Sears finished with this gem: “In the US, believing women and caring whether or not one of the most powerful people in the country might be a sexual predator *is* a partisan issue. Which tells you a whole hell of a lot.”
Finally, Matthew gets something right. Yes, uncritically listening and believing has become a partisan issue.
Four-year-old Julia Hartwell attended Pentucket Workshop Preschool in Massachusetts, up until the school told her she couldn’t use “best friend,” reported CBS News.
That’s right, Julia can’t say the term “best friend.” But why best friend? Schools don’t like four-letter words and probably that five-letter word, Trump. But what could the benevolent, completely unbiased educators we let have unfiltered access to our children’s minds for half of the waking day possibly find problematic about best friends?

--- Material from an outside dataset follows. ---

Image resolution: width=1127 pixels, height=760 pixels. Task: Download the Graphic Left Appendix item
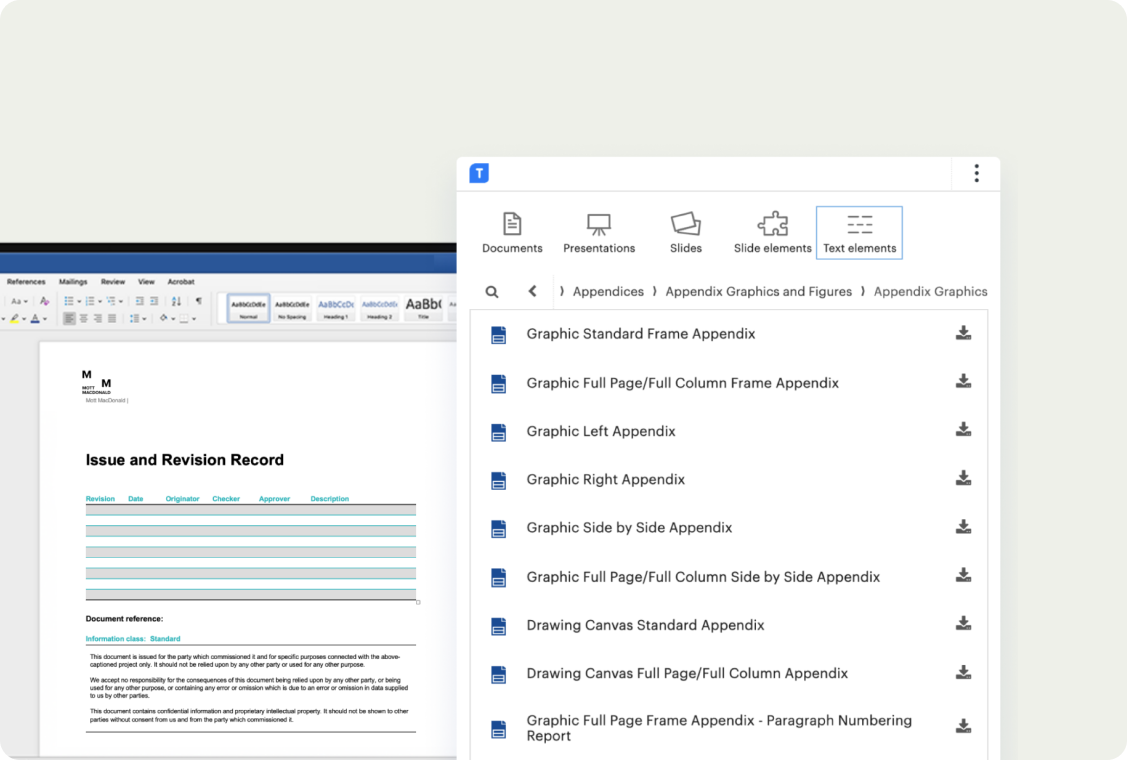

The alternative is, hey, let’s erase all distinctions that could give kids’ bad feelings like grades, teach them shouting and punching each other is just dandy and have them completely unprepared for the next grade, unless we erase that grade’s standards as well, and on and on until these numerical adults but mental and emotional infants get choke-slammed by this thing called REAL LIFE.
“Even now she goes to say it in a loving way; ‘I’m going to go see my best friend Charlie,’” the mother said. “And she looks at me sideways as she’s saying it and she’s checking in with me to see if that language is okay.”